*** Opening of Excerpted passage ***
For full-year 2016, Danaher reported net sales of $16,882.4 million, up 17% on a year-over-year basis.

Improvement in fourth-quarter revenues came on the back of positive contributions from both non-core and core businesses. While acquired businesses contributed 4.0% to overall growth, core businesses contributed 3.5%, both on a year-over-year basis. Also, the company’s diversified portfolio proved conducive to top-line growth.

Life Sciences revenues rose 6.0% year over year to $1,454 million. Operating margin for the quarter expanded 710 basis points (bps) to 16.8%. Positive contributions from both core and non-core businesses drove growth for this segment.

Revenues at the Diagnostics segment increased 11.0% year over year to $1,432 million. However, operating margin at the segment contracted 570 bps, year over year, to 12.6%. The growth of this segment mainly came on the back of acquired businesses (up 9.5% year over year).

Revenues at Dental inched up 0.5% year over year to $739 million. Operating margin shrunk 40 bps to 15.4%. Weak core business growth and absence of contributions from acquired businesses led to the dull performance of this segment.

At the Environmental & Applied Solutions segment, revenues were up 3.5% year over year to $959 million. Additionally, operating margin advanced 190 bps to 24.0% on a year-over-year basis. Impressive performance of core business (up 4%) drove growth for this segment.
*** Close of Excerpted passage ***
*** Opening of Given entries ***
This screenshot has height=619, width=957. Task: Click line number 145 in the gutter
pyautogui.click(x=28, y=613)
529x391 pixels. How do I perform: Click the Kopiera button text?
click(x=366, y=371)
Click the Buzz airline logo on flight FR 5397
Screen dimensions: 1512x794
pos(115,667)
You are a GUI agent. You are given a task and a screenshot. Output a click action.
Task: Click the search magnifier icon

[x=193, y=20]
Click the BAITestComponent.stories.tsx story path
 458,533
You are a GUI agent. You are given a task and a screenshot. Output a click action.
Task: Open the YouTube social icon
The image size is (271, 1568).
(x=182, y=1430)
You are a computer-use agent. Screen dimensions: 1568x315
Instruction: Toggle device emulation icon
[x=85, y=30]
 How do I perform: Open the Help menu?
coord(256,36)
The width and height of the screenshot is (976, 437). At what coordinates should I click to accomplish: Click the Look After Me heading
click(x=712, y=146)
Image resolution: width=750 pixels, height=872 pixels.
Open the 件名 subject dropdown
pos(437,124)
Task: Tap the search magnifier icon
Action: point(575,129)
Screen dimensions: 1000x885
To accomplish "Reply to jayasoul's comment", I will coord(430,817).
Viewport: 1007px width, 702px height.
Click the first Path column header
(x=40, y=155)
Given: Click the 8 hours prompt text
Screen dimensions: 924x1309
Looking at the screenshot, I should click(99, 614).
*** Close of Given entries ***
## Tasks and exercises:
1: In the Danaher excerpt, by how many basis points did the Diagnostics segment's operating margin contract year over year?
2: Decide whether each statement agrees with the Danaher excerpt, answering yes or no and quoting the deciding words: (a) Dental segment revenues rose 0.5% year over year. (b) Acquired businesses contributed 3.5% to overall growth. (c) The Life Sciences operating margin reached 16.8% for the quarter.
3: Retype the Danaher excerpt from "At the Environmental" up to and including "4%) drove growth for this segment.", changing no character.

## Expected responses:
1: It contracted by 570 basis points, to 12.6%.

2:
(a) Yes: "Revenues at Dental inched up 0.5% year over year to $739 million."
(b) No: "While acquired businesses contributed 4.0% to overall growth, core businesses contributed 3.5%"
(c) Yes: "Operating margin for the quarter expanded 710 basis points (bps) to 16.8%."

3:
At the Environmental & Applied Solutions segment, revenues were up 3.5% year over year to $959 million. Additionally, operating margin advanced 190 bps to 24.0% on a year-over-year basis. Impressive performance of core business (up 4%) drove growth for this segment.